Python/NEURON and MATLAB scripts for running single-cell simulations of layer V pyramidal cells while recording the trans-membrane currents
with a high spatial resolution.
Tuomo Maki-Marttunen, 2014-2016
CC BY 3.0
HOC-commands for the simulations based on scripts by E. Hay (Hay et al. 2011, Models of Neocortical Layer
5b Pyramidal Cells Capturing a Wide Range of
Dendritic and Perisomatic Active Properties,
PLoS Comput Biol 7:e1002107)
Files included:
models/TTC.hoc #HOC-file for simulations with reduced-morphology model and in vivo-like
# synaptic inputs
CaDynamics_E2.mod #mod-file for Ca2+ dynamics. From http://modeldb.yale.edu/139653
Ca_HVA.mod #mod-file for HVA Ca2+ currents. From http://modeldb.yale.edu/139653
Ca_LVAst.mod #mod-file for LVA Ca2+ currents. From http://modeldb.yale.edu/139653
Ih.mod #mod-file for HCN currents. From http://modeldb.yale.edu/139653
Im.mod #mod-file for Muscarinic K+ currents. From http://modeldb.yale.edu/139653
K_Pst.mod #mod-file for Persistent K+ currents. From http://modeldb.yale.edu/139653
K_Tst.mod #mod-file for Transient K+ currents. From http://modeldb.yale.edu/139653
NaTa_t.mod #mod-file for Transient Na+ currents. From http://modeldb.yale.edu/139653
Nap_Et2.mod #mod-file for Persisent Na+ currents. From http://modeldb.yale.edu/139653
SK_E2.mod #mod-file for SK currents. From http://modeldb.yale.edu/139653
SKv3_1.mod #mod-file for Kv3.1 currents. From http://modeldb.yale.edu/139653
calcsumcurr_manyareagsynmediumtau_parts_fixeddt.py #Python script for running the simulations
combinemattomat_fixeddt.m #MATLAB script for combining fifty 200-ms runs to a single 10-second run
sumrepetitions_seed.m #MATLAB script for summing up ionic currents from ten 10-second individual
# neuron simulations into a single data file
interpolate.m #MATLAB function for interpolating 1-D signal
interpolate_multidim.m #MATLAB function for interpolating multidimensional signal
To perform a single 10000-ms simulation, run the following command:
nrnivmodl #Compile the NEURON mechanisms
SEED=1 #In this example, only seed 1 performed
python calcsumcurr_manyareagsynmediumtau_parts_fixeddt.py 20 0.025 0.000042 10000 10000 2 $SEED 200 #Run a single pyramidal cell simulation
#with 20 segments/compartment,
#0.025ms time step, 0.042 nS synaptic
#conductance, 10000 ms biological
#time, with 10000 synapses of type 2
#(scattered on both apical and
#basal dendrites), random number seed 1,
#and performing the simulation
#in units of 200ms
The script saves the amounts of each current type exiting the cell into the 13 extracellular compartments. The bordering extracellular
compartments do not contain any membrane segments, and thus 13 compartments are enough. The results are saved into MATLAB files
currsums_parts_10000areagsynsmediumtau_fixeddt_type2_amp4.2e-5_tstop10000_nseg20_dt0.025_seed${SEED}_sim0x200.mat
currsums_parts_10000areagsynsmediumtau_fixeddt_type2_amp4.2e-5_tstop10000_nseg20_dt0.025_seed${SEED}_sim1x200.mat
...
currsums_parts_10000areagsynsmediumtau_fixeddt_type2_amp4.2e-5_tstop10000_nseg20_dt0.025_seed${SEED}_sim49x200.mat
To combine the obtained files, run:
matlab -r "myseed=$SEED; combinemattomat_fixeddt; exit"

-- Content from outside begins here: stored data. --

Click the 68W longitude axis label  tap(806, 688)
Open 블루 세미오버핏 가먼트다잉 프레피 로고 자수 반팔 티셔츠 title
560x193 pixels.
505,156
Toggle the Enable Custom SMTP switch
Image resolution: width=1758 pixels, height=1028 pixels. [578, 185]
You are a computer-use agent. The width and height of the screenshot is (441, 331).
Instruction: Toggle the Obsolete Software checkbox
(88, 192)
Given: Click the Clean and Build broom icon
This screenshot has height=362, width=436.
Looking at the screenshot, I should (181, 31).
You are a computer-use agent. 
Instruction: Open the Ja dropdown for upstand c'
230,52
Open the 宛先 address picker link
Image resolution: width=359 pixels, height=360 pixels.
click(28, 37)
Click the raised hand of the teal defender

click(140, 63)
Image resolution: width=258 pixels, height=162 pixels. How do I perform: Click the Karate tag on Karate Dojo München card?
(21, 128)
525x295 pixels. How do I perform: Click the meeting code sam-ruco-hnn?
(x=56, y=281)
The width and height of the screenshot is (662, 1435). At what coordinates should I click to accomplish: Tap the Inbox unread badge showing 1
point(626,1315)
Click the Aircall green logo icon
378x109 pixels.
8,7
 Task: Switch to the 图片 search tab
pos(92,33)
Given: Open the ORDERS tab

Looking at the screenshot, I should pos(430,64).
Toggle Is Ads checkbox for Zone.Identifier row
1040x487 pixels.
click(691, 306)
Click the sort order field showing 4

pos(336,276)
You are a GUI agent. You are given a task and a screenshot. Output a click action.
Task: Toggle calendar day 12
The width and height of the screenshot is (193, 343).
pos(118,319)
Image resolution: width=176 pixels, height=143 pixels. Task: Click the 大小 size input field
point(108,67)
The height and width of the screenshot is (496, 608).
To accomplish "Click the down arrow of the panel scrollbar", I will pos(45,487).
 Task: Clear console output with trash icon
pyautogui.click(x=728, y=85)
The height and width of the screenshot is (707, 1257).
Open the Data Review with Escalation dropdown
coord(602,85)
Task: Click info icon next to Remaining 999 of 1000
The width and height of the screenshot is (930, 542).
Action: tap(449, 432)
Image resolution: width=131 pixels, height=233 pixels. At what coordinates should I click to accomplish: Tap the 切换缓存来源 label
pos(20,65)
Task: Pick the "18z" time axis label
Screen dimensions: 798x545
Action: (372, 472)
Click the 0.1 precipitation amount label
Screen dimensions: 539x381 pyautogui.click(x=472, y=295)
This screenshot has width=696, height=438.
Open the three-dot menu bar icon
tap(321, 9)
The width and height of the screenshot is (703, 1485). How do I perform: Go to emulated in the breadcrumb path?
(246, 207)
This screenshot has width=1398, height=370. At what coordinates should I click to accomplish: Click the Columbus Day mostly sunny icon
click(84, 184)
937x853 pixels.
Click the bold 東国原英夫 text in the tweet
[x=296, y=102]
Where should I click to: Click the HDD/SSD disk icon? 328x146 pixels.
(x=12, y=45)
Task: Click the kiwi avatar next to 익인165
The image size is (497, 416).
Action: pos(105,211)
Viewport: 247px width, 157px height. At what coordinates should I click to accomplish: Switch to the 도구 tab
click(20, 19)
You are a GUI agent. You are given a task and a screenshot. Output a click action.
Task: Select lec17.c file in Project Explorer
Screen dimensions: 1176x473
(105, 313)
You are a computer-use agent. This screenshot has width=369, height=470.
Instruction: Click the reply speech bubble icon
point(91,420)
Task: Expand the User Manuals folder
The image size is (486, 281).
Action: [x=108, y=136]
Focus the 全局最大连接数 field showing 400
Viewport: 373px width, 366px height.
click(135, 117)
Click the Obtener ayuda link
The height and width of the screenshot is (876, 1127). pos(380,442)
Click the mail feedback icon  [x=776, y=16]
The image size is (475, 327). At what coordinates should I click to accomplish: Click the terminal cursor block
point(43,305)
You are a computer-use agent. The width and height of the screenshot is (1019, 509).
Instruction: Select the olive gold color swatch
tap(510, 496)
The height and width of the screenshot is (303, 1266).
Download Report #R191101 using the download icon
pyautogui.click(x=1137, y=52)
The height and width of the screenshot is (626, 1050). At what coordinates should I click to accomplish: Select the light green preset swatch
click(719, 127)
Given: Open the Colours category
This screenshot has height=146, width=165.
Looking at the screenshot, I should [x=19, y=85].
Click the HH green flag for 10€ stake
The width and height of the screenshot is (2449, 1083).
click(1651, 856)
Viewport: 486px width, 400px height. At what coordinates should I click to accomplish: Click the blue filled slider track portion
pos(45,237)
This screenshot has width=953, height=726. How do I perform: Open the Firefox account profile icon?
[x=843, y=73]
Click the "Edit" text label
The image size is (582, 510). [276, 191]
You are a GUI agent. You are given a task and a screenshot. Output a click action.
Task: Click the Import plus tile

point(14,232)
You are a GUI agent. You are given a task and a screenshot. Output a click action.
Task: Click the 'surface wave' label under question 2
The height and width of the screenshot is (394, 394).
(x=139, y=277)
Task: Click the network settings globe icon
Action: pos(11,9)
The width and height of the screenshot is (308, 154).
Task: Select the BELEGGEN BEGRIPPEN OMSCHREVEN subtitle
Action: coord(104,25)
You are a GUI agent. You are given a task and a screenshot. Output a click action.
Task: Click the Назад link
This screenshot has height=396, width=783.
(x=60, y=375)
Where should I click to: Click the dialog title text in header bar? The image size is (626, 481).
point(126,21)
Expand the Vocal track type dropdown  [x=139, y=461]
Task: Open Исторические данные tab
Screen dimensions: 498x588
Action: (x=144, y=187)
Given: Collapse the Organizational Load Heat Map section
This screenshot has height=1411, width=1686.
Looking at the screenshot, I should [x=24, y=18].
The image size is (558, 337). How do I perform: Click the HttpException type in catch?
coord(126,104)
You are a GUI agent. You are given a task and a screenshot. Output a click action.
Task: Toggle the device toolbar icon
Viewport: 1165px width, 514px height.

As a result, we have the file
currsums_parts_10000areagsynsmediumtau_fixeddt_type2_amp4.2e-05_tstop10000.0_nseg20_dt0.025_seed${SEED}_comb200.0.mat.
These commands should be repeated for SEED 1...10 and then the resulting current data can be summed up with the following script:
matlab -r "synloctype=2; iseed=1; sumrepetitions_seed; exit"
As a result, the file currsums_parts_10000areagsynsmediumtau_fixeddt_type2_amp4.2e-05_tstop10000.0_nseg20_dt0.025_seed1_comb_summed.mat
is created. It contains the summed currents of 10 L5PCs in the 13 extracellular compartments for the biological time from 0 to 10000 ms.
In order to give longer current sum data to the diffusion simulator, the whole procedure should be repeated e.g. for SEED 11...100.
(The script sumrepetitions_seed.m combines seeds 1...10 to be the a "iseed" number 1, seeds 11...20 to be the "iseed" number 2, etc.)
These files can finally be combined using the script:
matlab -r "summondata; exit"
This will save all necessary data in a file revdata.mat which will be used for the extracellular simulations. When combining the data (see summondata.m), the first 1600 ms of each run are ignored due to a possible delay in transition to a steady state spiking dynamics.